Good news! Courts overturn ban, file games as 'free speech'

http://www.salon.com/tech/wire/2003/06/03/video_game/index.html

Many of you may remember judge Limbaugh (yes, they’re releated, he’s the cousin of Rush) said videogames didn’t deserve first ammendment protection because they didn’t convey any ideas. This is from the same guy, by the way, who did rule that spam faxes were Constitutionally protected. Well, an appeals court flatly rejected that nonsence and stated, “we are obliged to recognize that 'they are as much entitled to the protection of free speech as the best of literature”.

This is just an overturning of an incredibly stupid ruling by a federal appeals court, but I doubt anyone is going to pursue this much further. Nonetheless, this is good news for the industry.

CNN has a more detailed account.

I like where the court “lambasted the ‘vague generality’ of the psychologist’s testimony” that games cause mental damage.

Troy

I sometimes think the whole appeals thing is crazy. In how it can make a case go on for years with this and that motions, but then there’s a case like this that shows the positive in the system.

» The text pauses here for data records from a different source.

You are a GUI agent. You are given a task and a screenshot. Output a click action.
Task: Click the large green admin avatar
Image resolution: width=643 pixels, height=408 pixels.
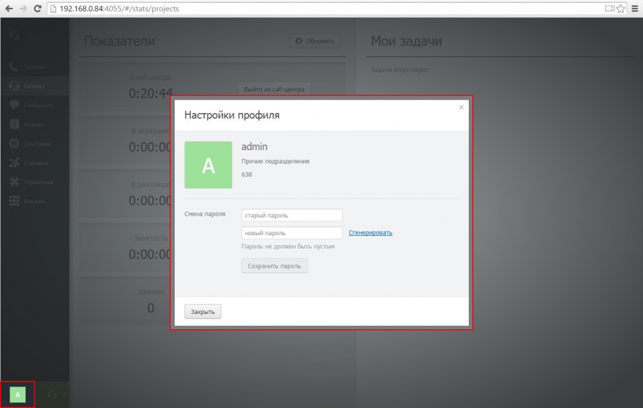[208, 165]
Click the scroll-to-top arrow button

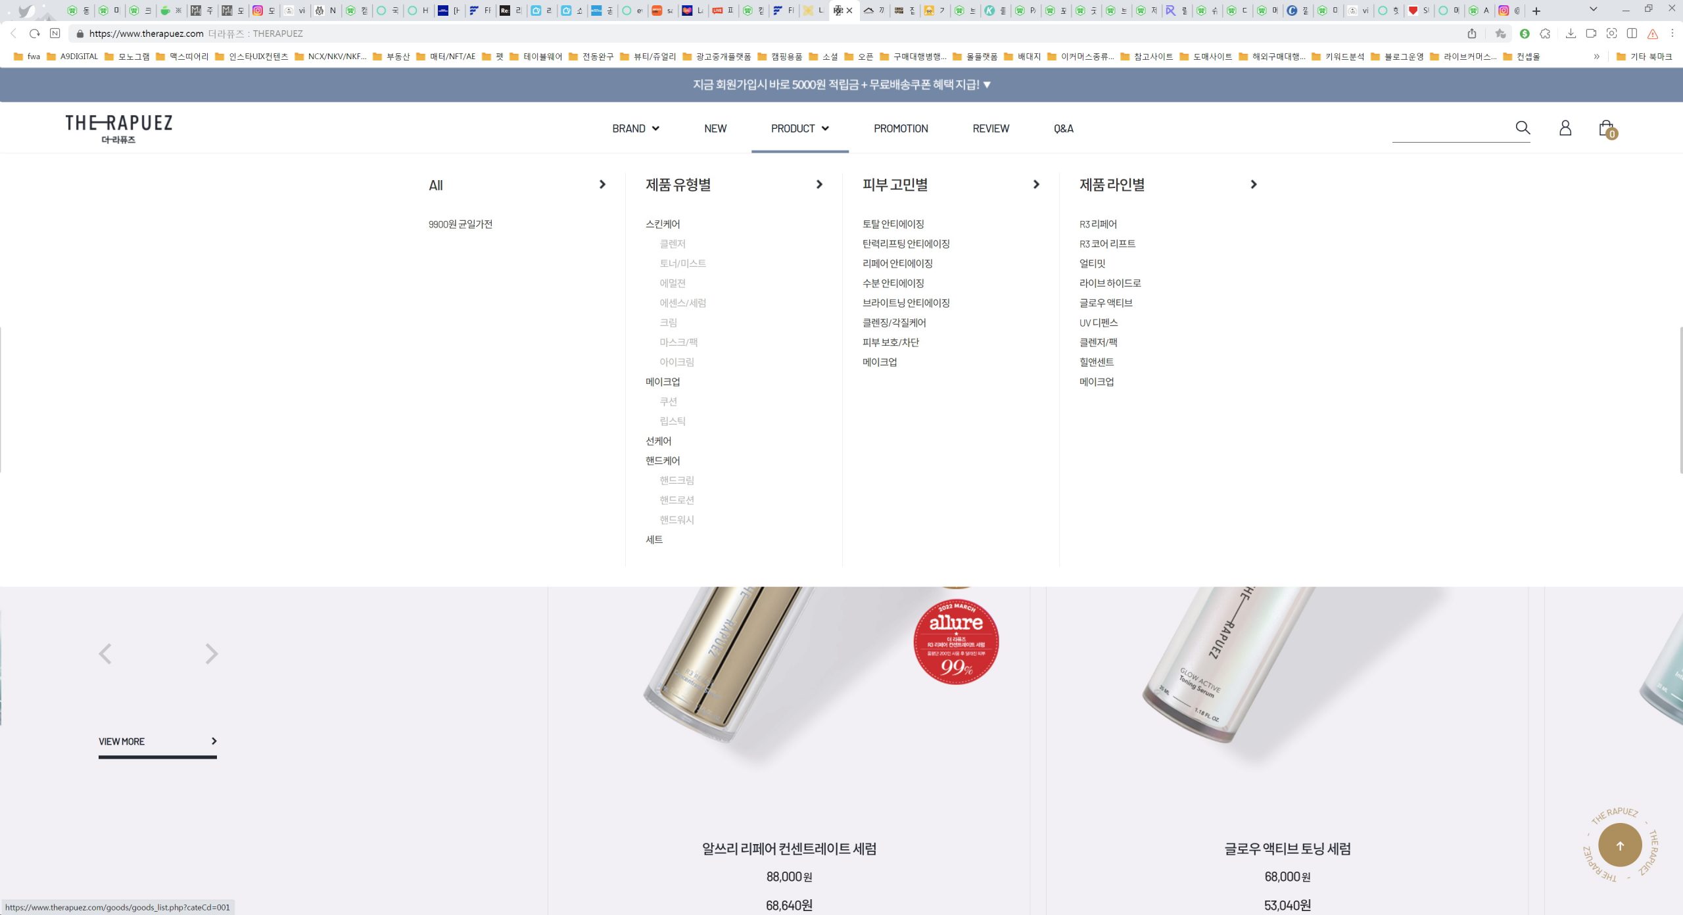tap(1620, 846)
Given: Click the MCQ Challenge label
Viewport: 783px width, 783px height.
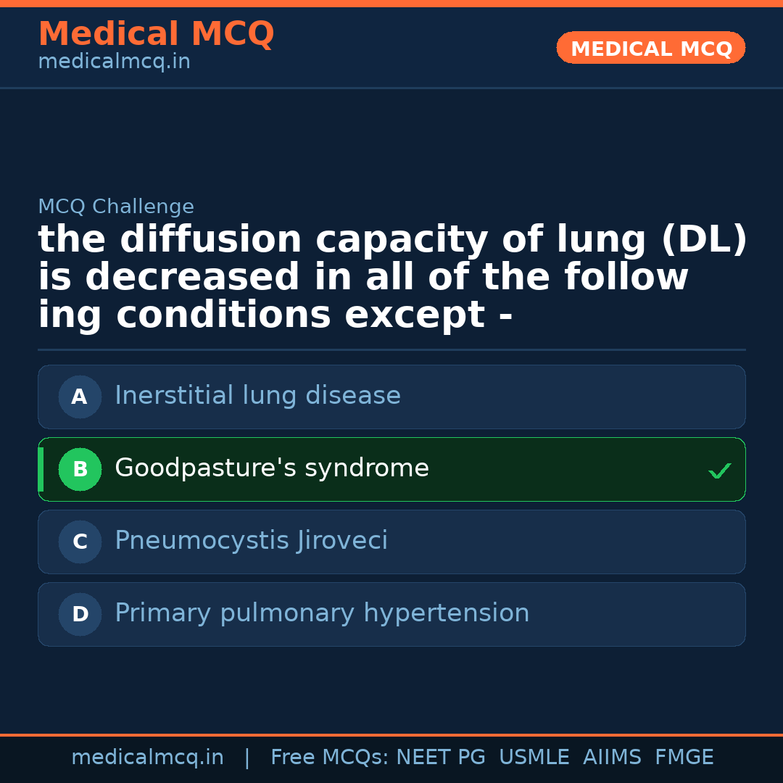Looking at the screenshot, I should (x=116, y=207).
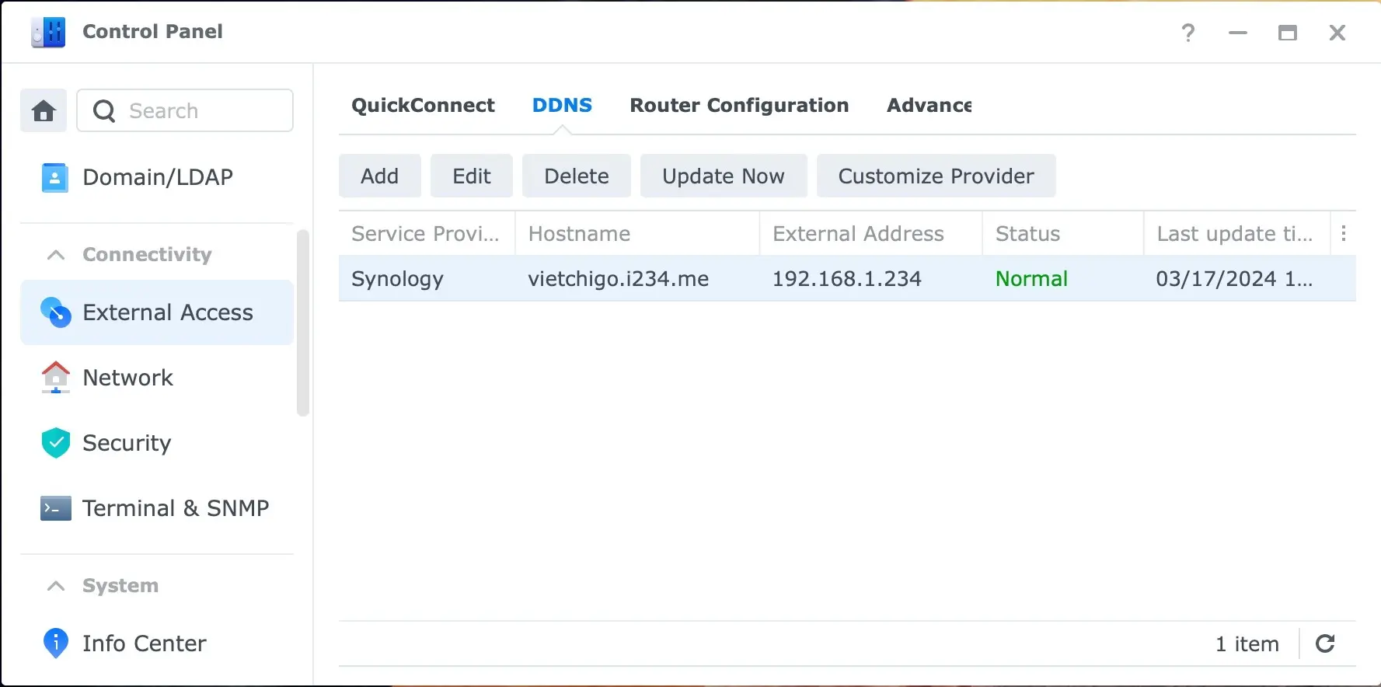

Well, this and the innocent people taken off death row.

Troy

Not to pick nits, but the regulation that Limbaugh upheld wasn’t a ban per se so much as it was a regulation of kids’ access to violent games. As such, I’m not particularly against such regulation (although I’d perfer an industry equivalent, such as the movies’ rating system.)

I’d like to read the appeals court ruling, I’ve always felt that Limbaugh made a mistake in basing his opinion on games’ supposed lack of First Amendment rights. That just doesn’t make sense in a world where the same amendment protects “Piss Christ” and a jean jacket with “Fuck the Pigs” emblazoned on it. Had Limbaugh based his ruling on resonable time, place, and manner restriction on first amendment rights that the Supreme Court has approved, I wonder if the appeal would have turned out differently.

You’re absolutely right. I shouldn’t have used the term “ban” even though I did know what the ruling was about. It was groundwork for legislation that has recently been passed in Washington state about restricting access to M-rated games for minors. What worried me was that Limbaugh didn’t even see games as expression and thus not protected by the First Amendment and could conceivably be the foundation for limiting access by adults.

I don’t know what most people’s opinion is of the IGDA, but they filed a friend of the court brief defending videogames as an artform that may have played some role in today’s ruling.